**AIM OF THE EXERCISE**
Copy out every line of the records in which "agent" can be found.

**EXERCISE INPUTS**
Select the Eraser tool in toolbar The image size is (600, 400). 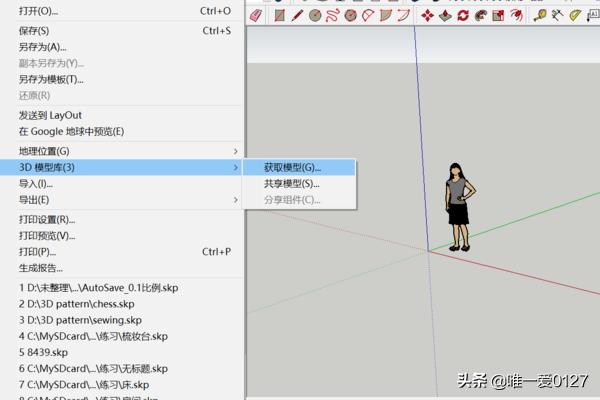click(256, 15)
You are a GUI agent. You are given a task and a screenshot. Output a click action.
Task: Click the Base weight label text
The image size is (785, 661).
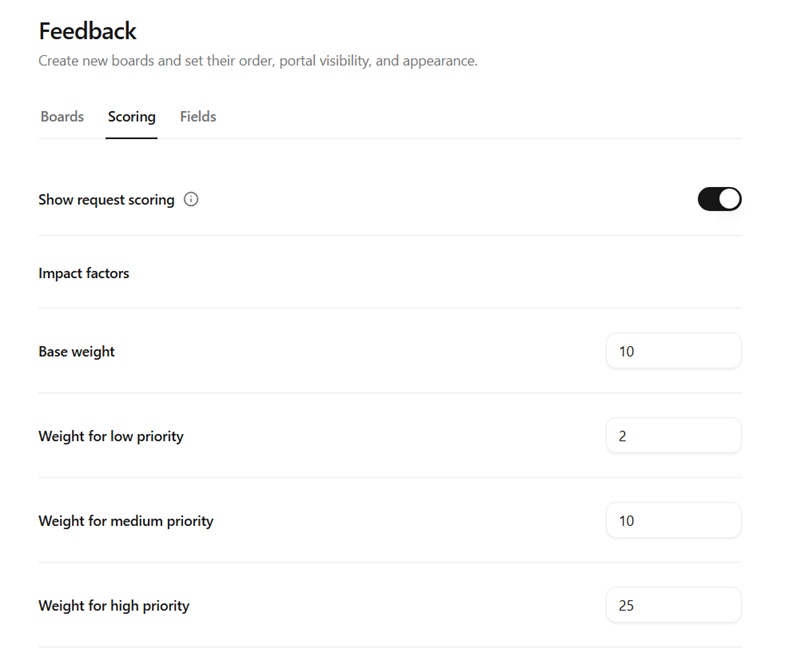tap(77, 352)
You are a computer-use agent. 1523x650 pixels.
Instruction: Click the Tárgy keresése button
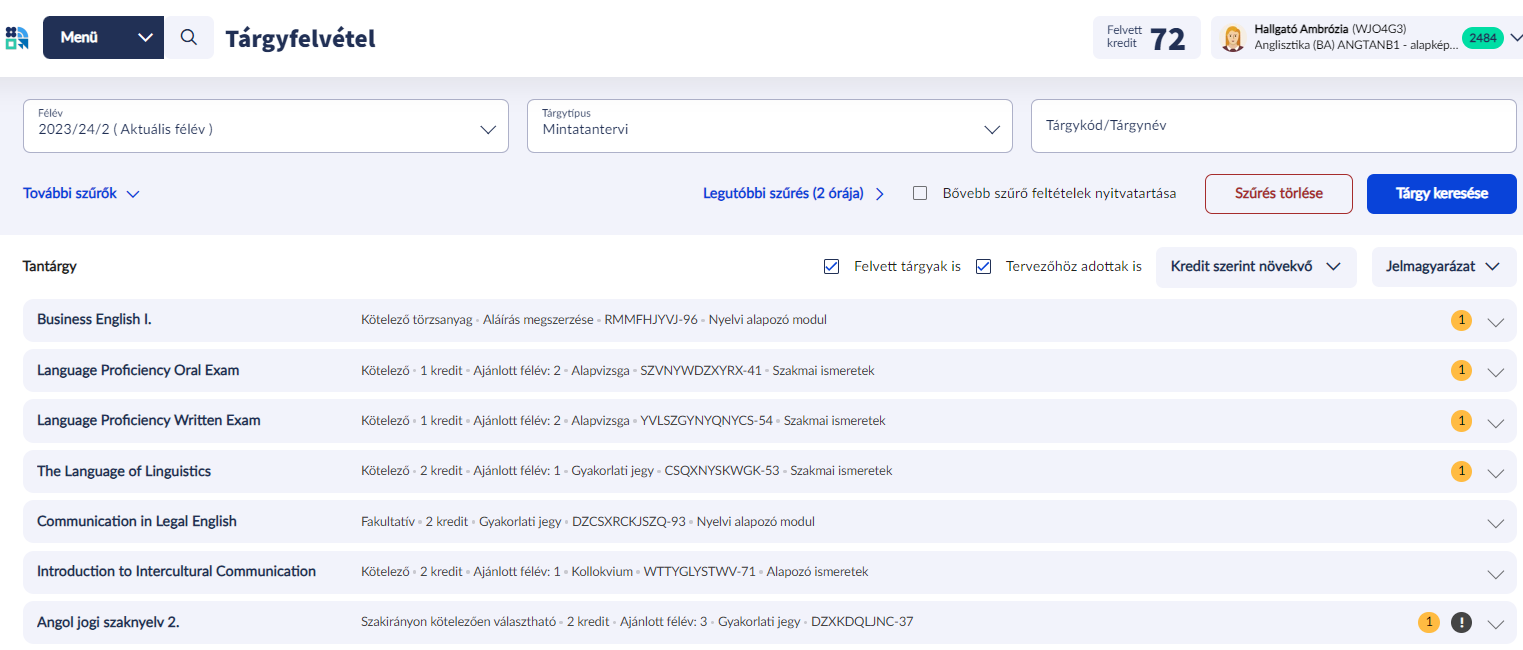pos(1441,194)
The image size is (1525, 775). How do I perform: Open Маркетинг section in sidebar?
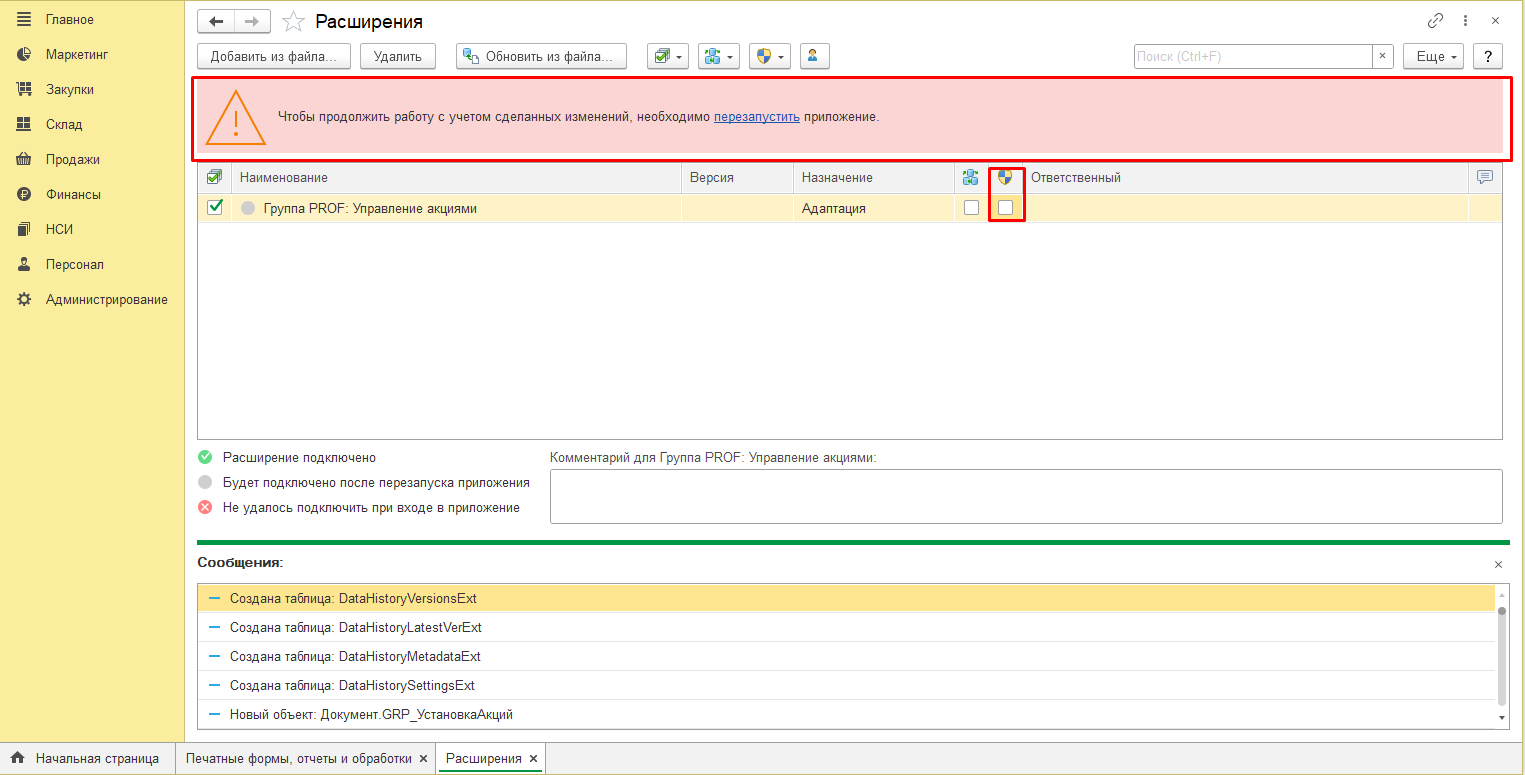coord(76,54)
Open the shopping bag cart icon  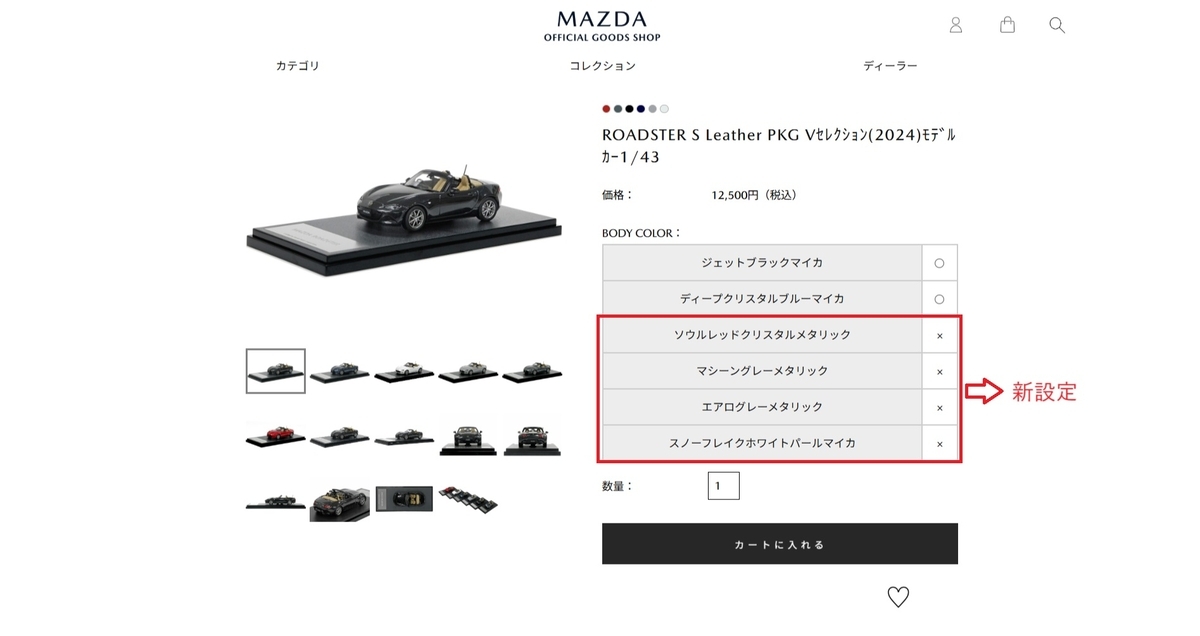coord(1007,25)
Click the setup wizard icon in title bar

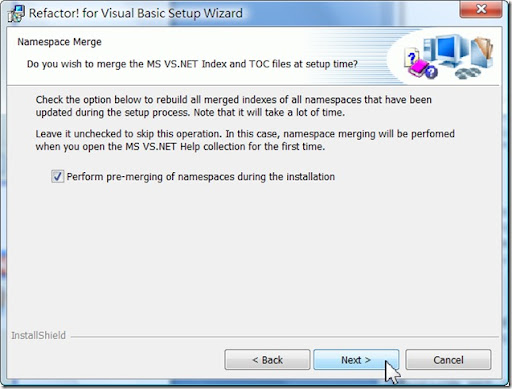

**EXERCISE RESPONSE**
You are a GUI agent. You are given a task and a screenshot. Output a click action.
You are a computer-use agent. 1523x650 pixels.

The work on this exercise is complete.